Print exactly the lines from the one containing "The height and" through the last line of the entries below; the pictures stay out of the copy.

*** Block opens ***

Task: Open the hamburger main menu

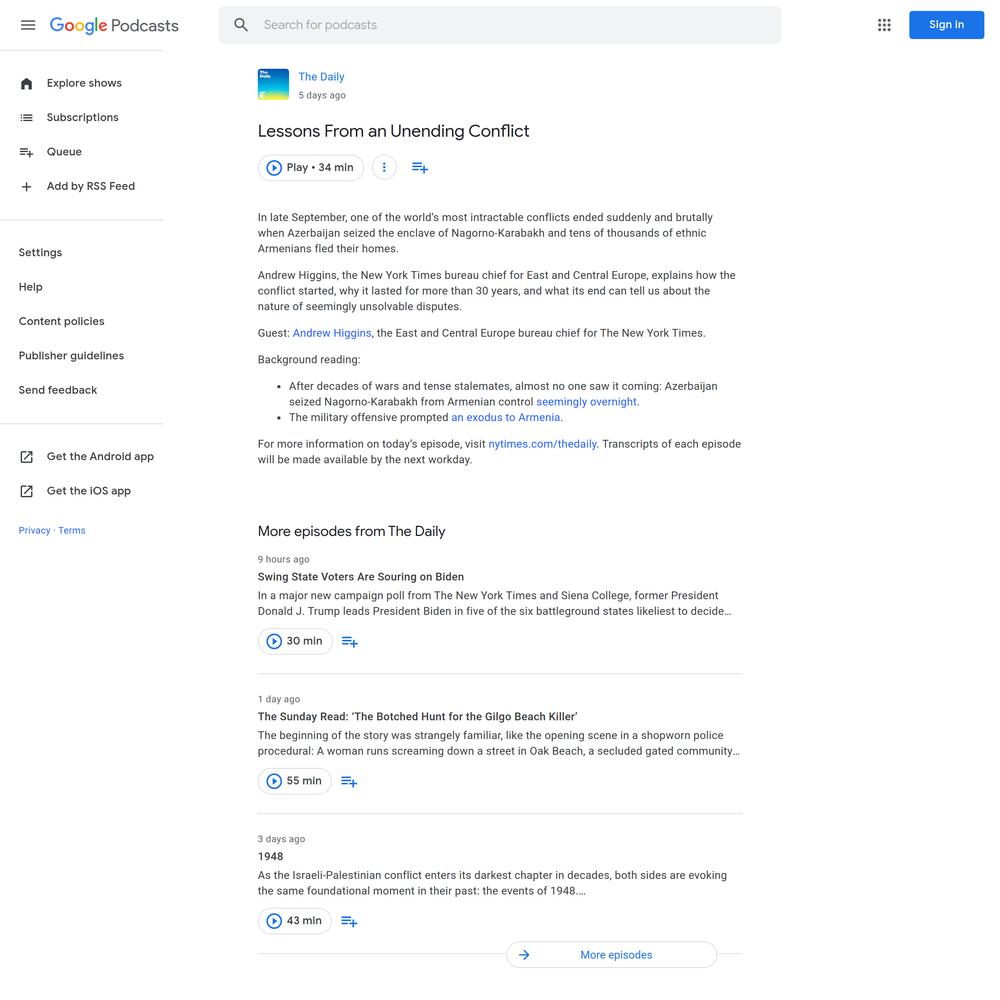Action: (28, 25)
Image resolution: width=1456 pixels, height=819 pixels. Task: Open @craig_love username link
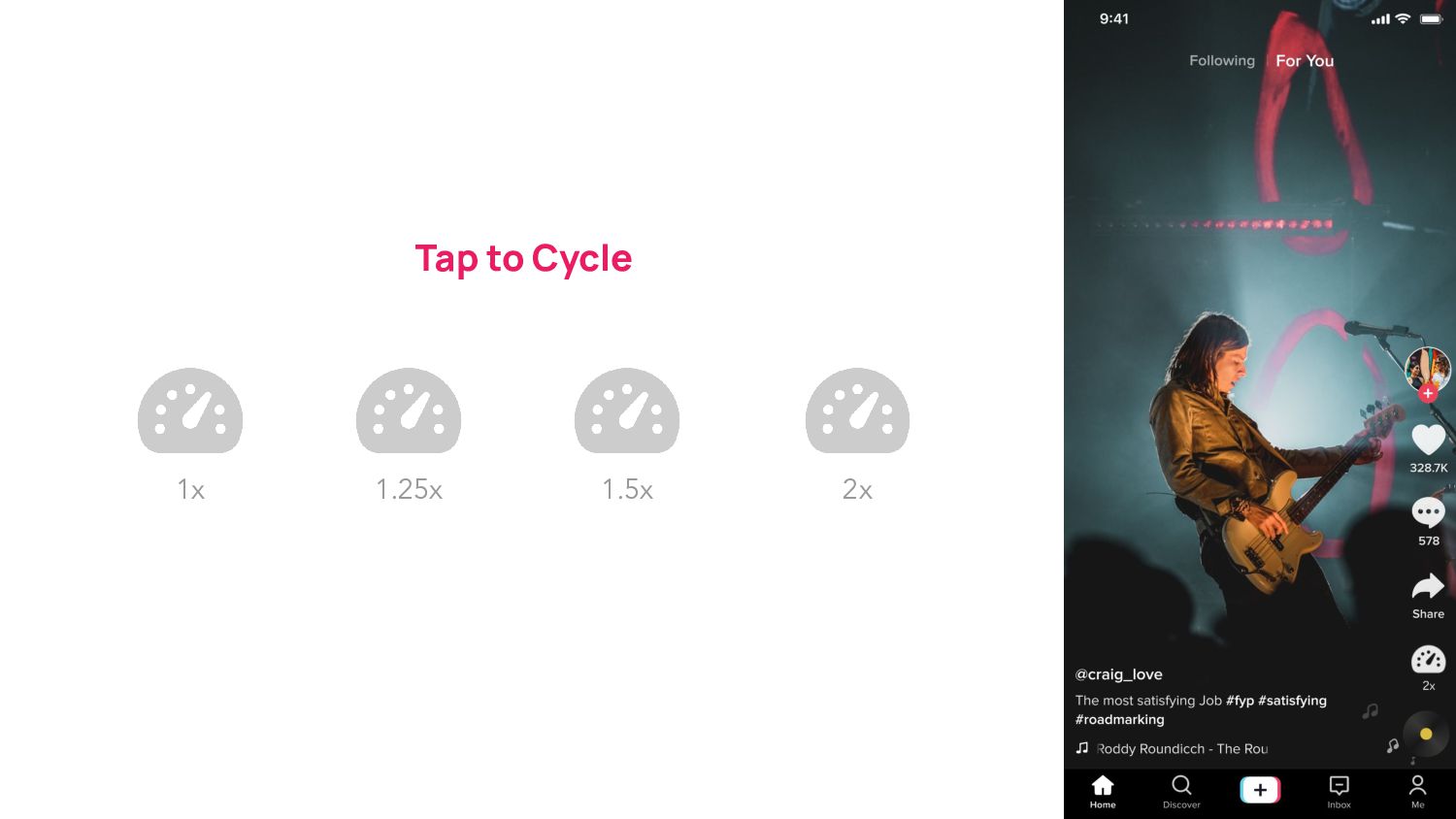click(x=1118, y=674)
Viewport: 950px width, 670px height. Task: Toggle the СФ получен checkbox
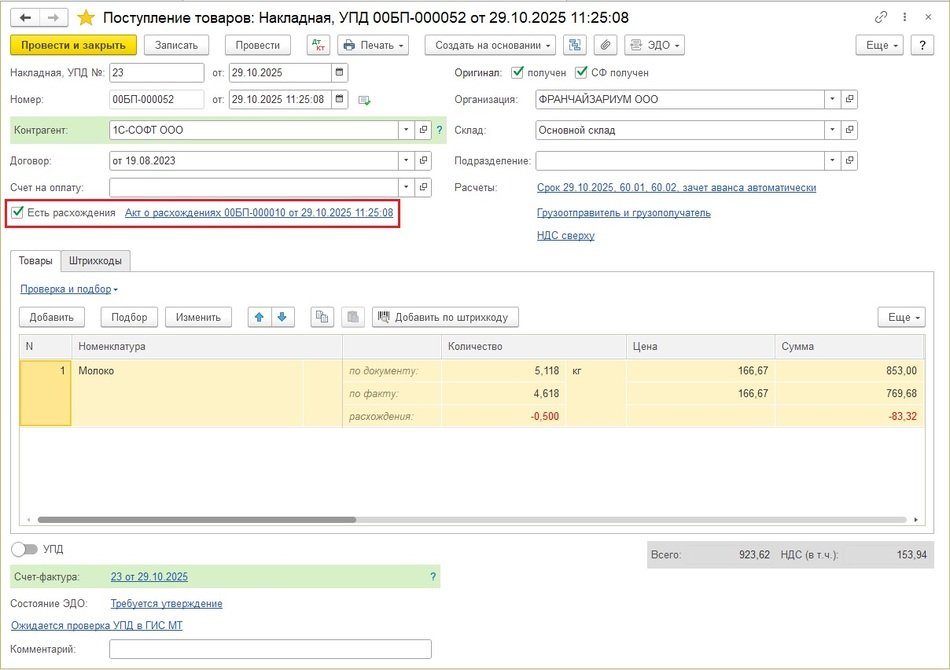581,73
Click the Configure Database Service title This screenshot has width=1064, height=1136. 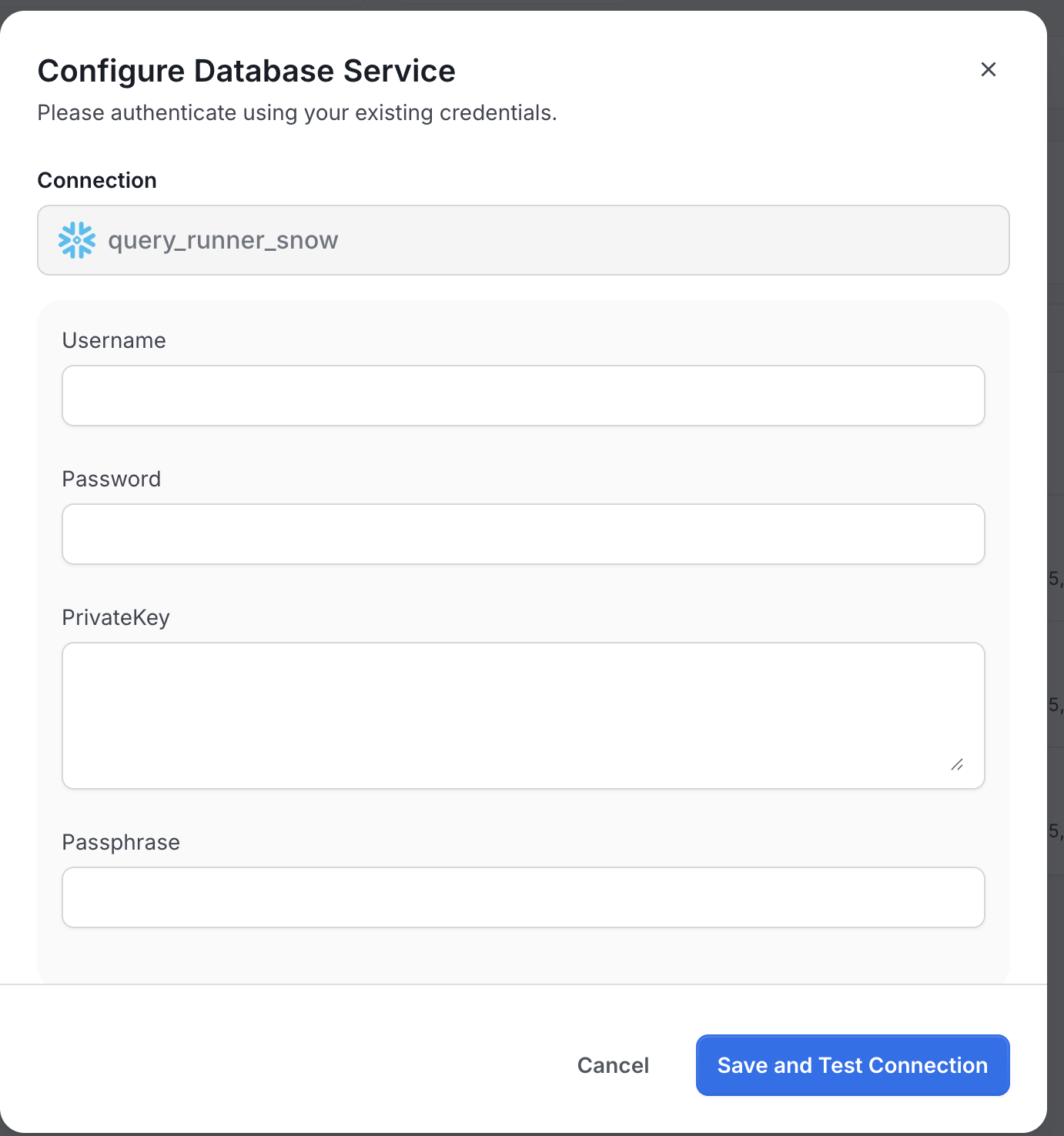click(246, 70)
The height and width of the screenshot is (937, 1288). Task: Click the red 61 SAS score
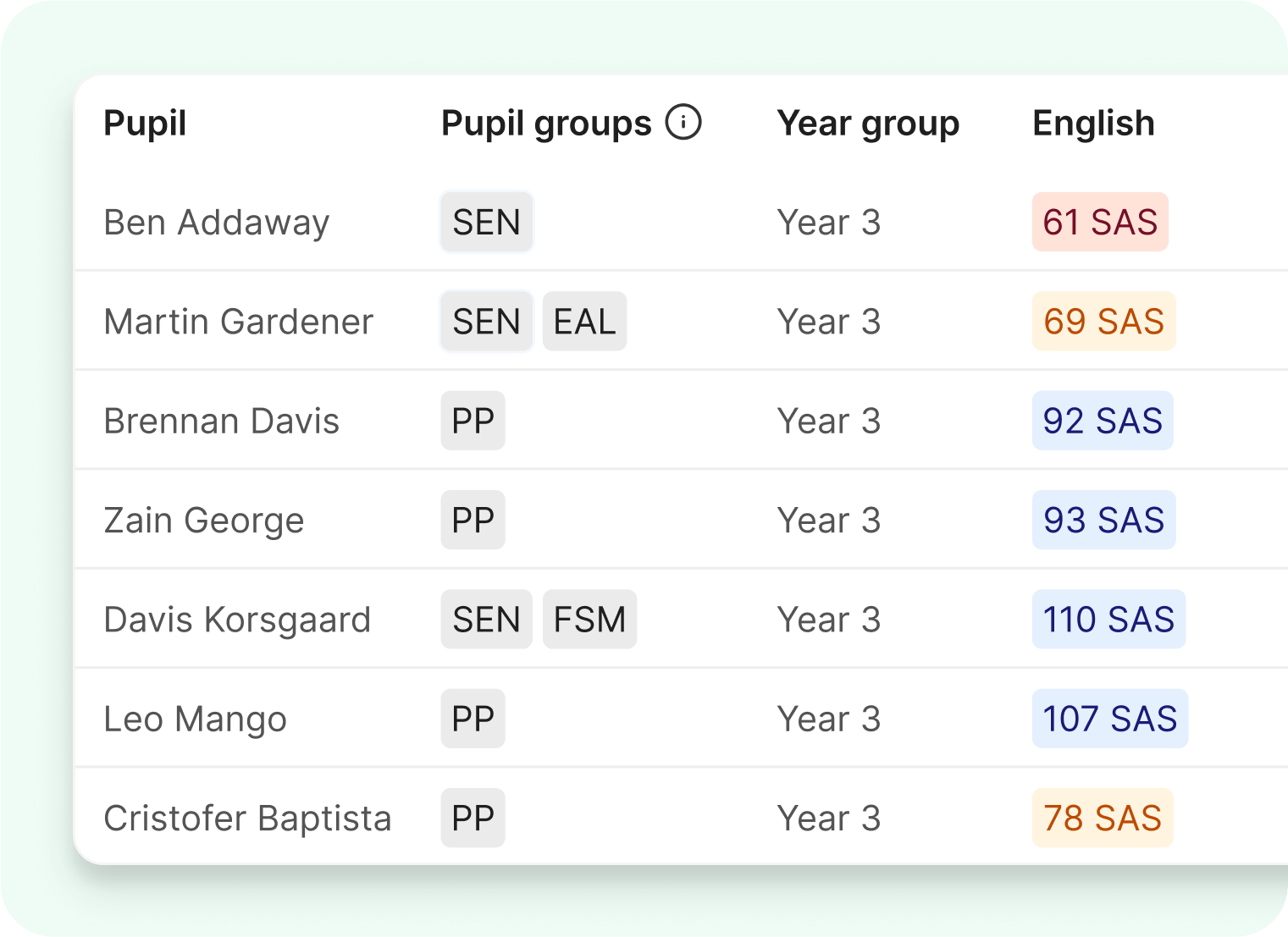pyautogui.click(x=1100, y=223)
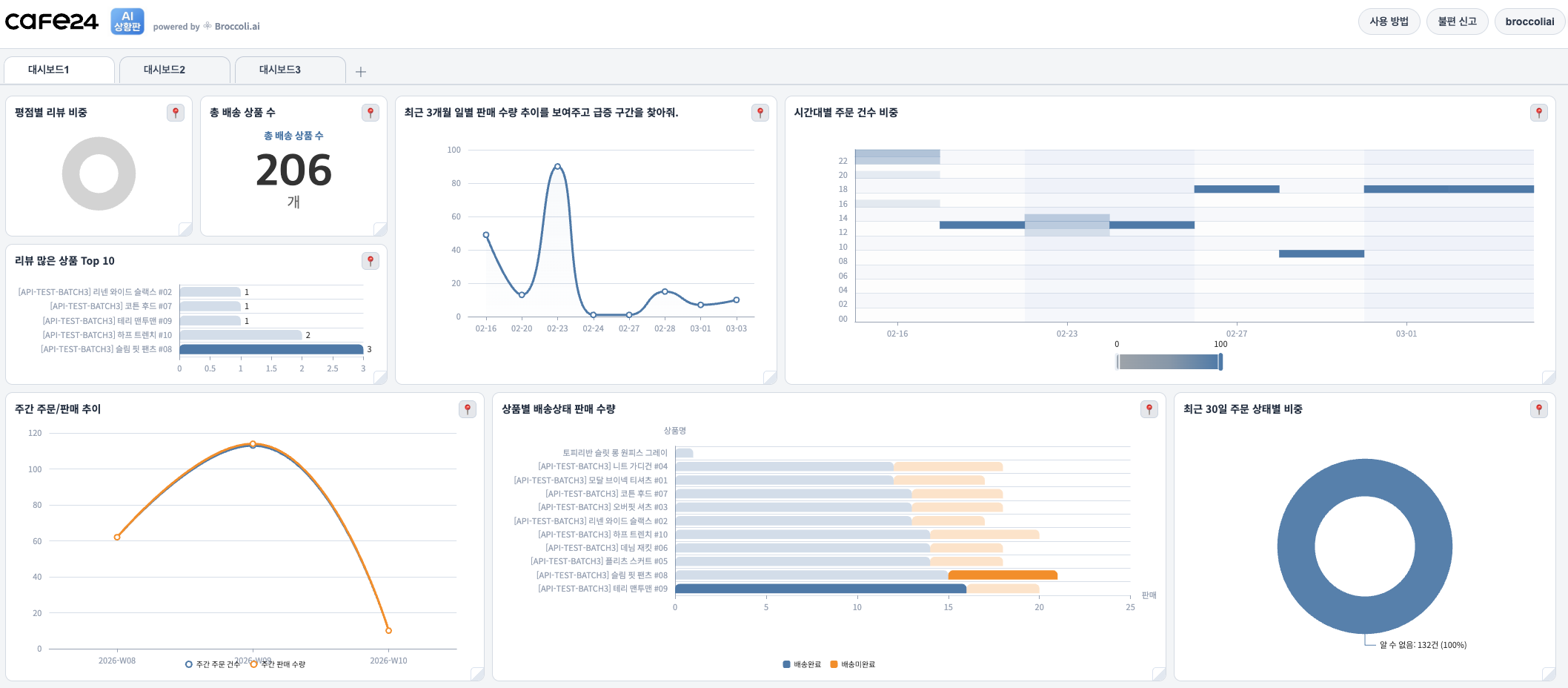The width and height of the screenshot is (1568, 688).
Task: Open the 사용 방법 guide button
Action: (x=1389, y=22)
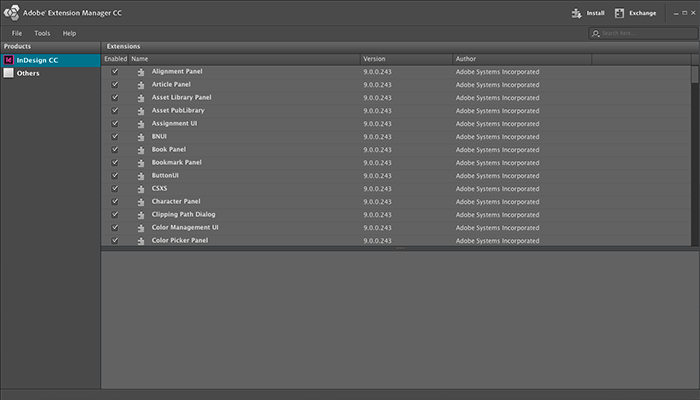Click the InDesign CC product icon
700x400 pixels.
point(8,60)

*** Block closes ***

## Completed exercise
The height and width of the screenshot is (937, 1288). Task: Click the red 61 SAS score
pyautogui.click(x=1100, y=223)
The width and height of the screenshot is (1568, 688).
Task: Open the 사용 방법 guide button
Action: (x=1389, y=22)
Click the InDesign CC product icon
700x400 pixels.
point(8,60)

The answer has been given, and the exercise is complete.